Hi,
Measurements of rectifier circuits is a little tricky because the diodes only conduct for part of the time, and that could be a very small part of the time. This means a measurement of the voltage alone is not enough.
The exact way is to multiply each voltage point in time with each current point in time, sum the results over one cycle, then divide by the time of one cycle. This can be done using a scope or using an ADC that is fast enough to sample both current and voltage. Because most power supplies operate at 50Hz or 60Hz the ADC really doesnt need to be super fast. 100 points would only require about 6000 samples per second. That's cake in the ADC world.
Alternately you could estimate the current waveshape as a pulse (as viewed on a scope) and go from there.
These kinds of problems are often not very intuitive, in that they are not as simple as they look sometimes. A test tells us for sure if we can use the Vrms*Irms approximation. This test is simply a test to see if the square of the integral of v*i is equal to the product of the integral of v squared times the integral of i squared.

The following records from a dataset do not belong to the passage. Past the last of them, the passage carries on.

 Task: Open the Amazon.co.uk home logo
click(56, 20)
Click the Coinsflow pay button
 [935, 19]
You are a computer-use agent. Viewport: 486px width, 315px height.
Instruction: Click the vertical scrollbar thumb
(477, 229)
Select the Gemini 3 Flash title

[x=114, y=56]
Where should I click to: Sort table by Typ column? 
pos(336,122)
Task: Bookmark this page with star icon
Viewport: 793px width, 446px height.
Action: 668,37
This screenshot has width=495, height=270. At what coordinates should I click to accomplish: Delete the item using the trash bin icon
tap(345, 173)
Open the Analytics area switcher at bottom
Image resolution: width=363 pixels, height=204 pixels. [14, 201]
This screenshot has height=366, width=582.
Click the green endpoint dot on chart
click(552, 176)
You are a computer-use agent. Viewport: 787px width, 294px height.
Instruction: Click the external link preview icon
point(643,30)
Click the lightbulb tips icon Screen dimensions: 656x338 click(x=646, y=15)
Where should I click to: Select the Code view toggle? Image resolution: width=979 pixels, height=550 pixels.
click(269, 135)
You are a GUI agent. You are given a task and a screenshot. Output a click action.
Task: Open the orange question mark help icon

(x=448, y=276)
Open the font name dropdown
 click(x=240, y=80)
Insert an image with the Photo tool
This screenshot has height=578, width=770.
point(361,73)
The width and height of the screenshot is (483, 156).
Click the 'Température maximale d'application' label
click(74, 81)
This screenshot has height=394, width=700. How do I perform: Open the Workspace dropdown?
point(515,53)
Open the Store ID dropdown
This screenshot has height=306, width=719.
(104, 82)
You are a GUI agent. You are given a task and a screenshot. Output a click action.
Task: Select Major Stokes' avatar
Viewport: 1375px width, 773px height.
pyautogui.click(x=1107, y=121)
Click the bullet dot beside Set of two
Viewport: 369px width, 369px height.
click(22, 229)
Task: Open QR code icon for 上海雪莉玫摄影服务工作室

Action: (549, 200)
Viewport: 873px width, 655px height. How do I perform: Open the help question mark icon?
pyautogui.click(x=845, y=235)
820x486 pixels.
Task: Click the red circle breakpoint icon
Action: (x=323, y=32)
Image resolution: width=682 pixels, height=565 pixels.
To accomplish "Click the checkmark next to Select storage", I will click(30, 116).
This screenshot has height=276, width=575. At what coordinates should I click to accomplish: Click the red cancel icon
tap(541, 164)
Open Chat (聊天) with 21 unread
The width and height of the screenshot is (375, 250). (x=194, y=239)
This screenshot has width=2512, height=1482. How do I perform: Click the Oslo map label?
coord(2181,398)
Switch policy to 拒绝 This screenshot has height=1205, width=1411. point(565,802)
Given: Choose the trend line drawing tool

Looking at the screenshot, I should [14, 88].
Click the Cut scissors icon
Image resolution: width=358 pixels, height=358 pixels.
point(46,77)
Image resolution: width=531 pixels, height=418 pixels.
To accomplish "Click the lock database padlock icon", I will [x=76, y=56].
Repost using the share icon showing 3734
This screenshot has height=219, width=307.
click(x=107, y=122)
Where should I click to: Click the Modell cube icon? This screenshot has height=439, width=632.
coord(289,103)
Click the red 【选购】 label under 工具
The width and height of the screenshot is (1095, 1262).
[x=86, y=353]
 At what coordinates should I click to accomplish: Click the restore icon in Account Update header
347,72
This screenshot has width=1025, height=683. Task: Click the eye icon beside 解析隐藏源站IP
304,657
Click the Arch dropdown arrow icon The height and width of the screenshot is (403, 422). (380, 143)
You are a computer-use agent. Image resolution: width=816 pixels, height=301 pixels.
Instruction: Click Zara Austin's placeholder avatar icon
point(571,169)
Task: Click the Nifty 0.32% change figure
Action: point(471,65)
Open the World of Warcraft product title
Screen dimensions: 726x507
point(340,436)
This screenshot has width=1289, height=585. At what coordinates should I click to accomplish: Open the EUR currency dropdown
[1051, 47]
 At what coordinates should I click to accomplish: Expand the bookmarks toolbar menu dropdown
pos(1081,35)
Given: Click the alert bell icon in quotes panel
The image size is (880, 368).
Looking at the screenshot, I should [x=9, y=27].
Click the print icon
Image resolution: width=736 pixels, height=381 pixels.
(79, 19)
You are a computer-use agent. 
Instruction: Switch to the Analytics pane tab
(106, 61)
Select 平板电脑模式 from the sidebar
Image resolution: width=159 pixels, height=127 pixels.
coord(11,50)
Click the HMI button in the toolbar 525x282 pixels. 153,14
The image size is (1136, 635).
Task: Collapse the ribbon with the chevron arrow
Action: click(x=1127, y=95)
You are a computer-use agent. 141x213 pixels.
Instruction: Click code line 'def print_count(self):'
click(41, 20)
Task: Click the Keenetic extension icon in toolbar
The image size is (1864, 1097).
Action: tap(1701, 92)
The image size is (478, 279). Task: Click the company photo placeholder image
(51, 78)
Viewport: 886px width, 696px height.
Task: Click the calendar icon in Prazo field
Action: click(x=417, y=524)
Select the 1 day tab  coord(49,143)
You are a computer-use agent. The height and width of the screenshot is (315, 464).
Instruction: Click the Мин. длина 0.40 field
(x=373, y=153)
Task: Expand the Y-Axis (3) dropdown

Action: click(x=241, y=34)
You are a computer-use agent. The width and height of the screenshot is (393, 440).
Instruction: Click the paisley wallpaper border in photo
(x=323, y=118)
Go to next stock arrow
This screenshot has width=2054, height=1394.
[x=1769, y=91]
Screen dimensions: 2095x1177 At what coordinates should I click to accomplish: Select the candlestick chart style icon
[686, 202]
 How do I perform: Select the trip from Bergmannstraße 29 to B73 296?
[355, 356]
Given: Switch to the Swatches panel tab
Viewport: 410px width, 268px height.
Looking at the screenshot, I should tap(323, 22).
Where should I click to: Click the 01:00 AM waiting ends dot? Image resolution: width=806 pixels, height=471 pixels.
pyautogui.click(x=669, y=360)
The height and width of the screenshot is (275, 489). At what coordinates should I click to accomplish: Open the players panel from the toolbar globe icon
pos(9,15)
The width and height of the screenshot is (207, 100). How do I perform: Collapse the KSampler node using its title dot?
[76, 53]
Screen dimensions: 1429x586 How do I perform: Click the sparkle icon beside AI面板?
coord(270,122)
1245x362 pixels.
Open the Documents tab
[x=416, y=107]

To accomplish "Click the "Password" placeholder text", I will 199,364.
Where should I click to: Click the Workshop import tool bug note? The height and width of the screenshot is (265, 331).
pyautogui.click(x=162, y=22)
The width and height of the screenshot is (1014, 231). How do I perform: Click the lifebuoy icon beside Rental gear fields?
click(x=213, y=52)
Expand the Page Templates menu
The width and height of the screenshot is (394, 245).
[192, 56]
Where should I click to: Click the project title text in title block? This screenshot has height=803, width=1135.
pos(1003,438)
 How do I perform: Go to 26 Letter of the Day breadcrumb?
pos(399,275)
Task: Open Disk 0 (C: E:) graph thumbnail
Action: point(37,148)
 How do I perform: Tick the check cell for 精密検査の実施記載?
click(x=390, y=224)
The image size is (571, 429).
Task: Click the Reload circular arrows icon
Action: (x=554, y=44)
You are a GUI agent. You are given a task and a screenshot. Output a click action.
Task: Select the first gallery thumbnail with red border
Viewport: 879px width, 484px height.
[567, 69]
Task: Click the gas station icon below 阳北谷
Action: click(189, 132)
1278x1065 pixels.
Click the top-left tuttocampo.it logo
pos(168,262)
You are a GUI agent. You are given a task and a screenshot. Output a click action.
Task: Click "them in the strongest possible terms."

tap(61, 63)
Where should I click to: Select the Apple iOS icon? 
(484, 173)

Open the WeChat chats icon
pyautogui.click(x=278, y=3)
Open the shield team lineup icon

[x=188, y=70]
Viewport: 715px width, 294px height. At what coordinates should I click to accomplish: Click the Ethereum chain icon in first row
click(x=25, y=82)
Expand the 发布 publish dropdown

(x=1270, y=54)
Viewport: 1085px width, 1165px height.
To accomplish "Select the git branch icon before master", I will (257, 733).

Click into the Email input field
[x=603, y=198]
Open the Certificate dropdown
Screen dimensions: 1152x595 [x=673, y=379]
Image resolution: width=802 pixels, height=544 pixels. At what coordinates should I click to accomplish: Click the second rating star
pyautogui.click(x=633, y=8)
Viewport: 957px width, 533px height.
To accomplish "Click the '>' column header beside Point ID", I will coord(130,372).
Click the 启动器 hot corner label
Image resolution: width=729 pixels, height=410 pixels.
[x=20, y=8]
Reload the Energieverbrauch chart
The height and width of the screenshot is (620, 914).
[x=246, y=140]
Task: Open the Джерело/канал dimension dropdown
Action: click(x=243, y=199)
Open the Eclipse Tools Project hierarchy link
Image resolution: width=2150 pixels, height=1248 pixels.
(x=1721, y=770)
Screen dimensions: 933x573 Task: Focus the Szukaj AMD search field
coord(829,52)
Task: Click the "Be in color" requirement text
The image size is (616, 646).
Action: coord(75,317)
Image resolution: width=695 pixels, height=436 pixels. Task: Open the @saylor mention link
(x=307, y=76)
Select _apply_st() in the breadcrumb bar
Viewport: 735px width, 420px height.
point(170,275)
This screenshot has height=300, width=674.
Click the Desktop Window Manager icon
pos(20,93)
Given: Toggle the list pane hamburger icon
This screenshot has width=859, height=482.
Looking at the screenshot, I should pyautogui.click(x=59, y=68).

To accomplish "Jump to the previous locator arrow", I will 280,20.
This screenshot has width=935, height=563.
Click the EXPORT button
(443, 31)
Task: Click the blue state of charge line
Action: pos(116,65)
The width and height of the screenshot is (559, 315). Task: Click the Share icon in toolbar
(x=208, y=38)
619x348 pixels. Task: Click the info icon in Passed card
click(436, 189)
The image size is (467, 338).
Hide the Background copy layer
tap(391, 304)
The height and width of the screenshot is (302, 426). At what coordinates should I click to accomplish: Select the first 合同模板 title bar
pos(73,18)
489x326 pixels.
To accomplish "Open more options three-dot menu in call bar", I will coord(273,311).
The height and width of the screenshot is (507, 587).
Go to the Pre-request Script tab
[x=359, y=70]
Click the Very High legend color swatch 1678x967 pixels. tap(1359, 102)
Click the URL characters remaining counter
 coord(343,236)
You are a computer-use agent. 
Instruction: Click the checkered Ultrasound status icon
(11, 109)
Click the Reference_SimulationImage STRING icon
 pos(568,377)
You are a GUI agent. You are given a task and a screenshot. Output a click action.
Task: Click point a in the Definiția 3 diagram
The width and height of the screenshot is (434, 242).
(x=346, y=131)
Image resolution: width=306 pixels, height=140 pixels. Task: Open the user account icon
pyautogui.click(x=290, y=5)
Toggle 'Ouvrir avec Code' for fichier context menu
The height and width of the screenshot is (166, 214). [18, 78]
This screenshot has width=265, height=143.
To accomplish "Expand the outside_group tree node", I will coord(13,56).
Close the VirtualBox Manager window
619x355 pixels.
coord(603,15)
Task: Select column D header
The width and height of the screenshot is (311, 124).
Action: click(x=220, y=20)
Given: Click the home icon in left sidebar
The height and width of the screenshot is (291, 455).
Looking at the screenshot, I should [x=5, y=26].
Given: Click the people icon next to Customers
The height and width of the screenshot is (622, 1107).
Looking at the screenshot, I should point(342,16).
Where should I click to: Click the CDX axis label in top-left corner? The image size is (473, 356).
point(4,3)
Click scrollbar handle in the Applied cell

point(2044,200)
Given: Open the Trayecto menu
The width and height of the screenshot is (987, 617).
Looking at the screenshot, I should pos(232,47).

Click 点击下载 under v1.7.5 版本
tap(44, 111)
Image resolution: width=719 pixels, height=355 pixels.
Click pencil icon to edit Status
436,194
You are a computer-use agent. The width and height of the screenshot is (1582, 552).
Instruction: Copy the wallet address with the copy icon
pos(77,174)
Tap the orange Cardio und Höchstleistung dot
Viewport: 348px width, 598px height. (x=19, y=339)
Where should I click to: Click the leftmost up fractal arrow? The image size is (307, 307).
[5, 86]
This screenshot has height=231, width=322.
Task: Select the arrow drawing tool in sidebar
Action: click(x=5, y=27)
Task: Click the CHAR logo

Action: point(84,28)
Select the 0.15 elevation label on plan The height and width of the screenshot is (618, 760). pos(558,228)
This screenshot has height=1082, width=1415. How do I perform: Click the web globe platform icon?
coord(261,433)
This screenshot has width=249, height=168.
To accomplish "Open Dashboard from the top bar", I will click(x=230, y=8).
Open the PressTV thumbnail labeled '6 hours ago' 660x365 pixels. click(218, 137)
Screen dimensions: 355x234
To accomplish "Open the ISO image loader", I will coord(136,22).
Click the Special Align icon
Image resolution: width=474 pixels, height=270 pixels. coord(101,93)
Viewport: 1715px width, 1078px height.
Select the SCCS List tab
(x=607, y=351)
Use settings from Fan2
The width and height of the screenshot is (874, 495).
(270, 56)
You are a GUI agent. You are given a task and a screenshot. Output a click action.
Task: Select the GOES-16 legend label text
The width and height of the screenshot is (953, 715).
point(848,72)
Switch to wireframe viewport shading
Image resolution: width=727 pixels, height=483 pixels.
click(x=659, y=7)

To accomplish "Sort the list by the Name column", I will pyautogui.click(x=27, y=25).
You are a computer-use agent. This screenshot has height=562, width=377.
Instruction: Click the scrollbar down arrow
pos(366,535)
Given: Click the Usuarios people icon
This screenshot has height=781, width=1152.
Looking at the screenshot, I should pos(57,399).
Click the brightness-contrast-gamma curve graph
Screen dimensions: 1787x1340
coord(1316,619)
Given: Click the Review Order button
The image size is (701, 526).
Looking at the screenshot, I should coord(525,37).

If the following equality is satisfied, then we can use the Vrms*Irms method (Tp is total period):
integrate(i(t)*v(t),t,0,Tp)^2=integrate(i(t)^2,t,0,Tp)*integrate(v(t)^2,t,0,Tp)
If that is not satisfied, then the accuracy will depend on how far off the right hand side is from the left hand side, so if we introduce a factor A^2:
A^2*integrate(i(t)*v(t),t,0,Tp)^2=integrate(i(t)^2,t,0,Tp)*integrate(v(t)^2,t,0,Tp)
If A is between (0.99) and (1.01) for example, then the accuracy is within 1 percent. If A is between (0.98) and (1.02) then the accuracy is within 2 percent, and note we look at A not A^2 which is actually in the formula. You see how this works
In reality though we often deal with waveforms that are only non zero for part of the total time period Tp, so we really have:
A^2*integrate(i(t)*v(t),t,0,Tp)^2=integrate(i(t)^2,t,0,T1)*integrate(v(t)^2,t,0,T2)
where the limits of integration have been changed to show the real limits, and that is assuming the waves both start at t=0 (to make it different than that would require a more complicated expression which would only make it harder to comprehend what the difference is).
Some expressions work out very well because the waveshape is compatible with the Vrms*Irms approach. This includes complete sine waves. For two sine waves in the first equality above the two sides always equal each other exactly so that always works for sine waves as long as they are not interrupted. In the second expression T1=Tp and T2=Tp, and so A=1 which means perfect equality.
Pulse or nearly pulsed waveforms are tricky so it helps to have a test to make sure the Vrms*Irms approach is applicable.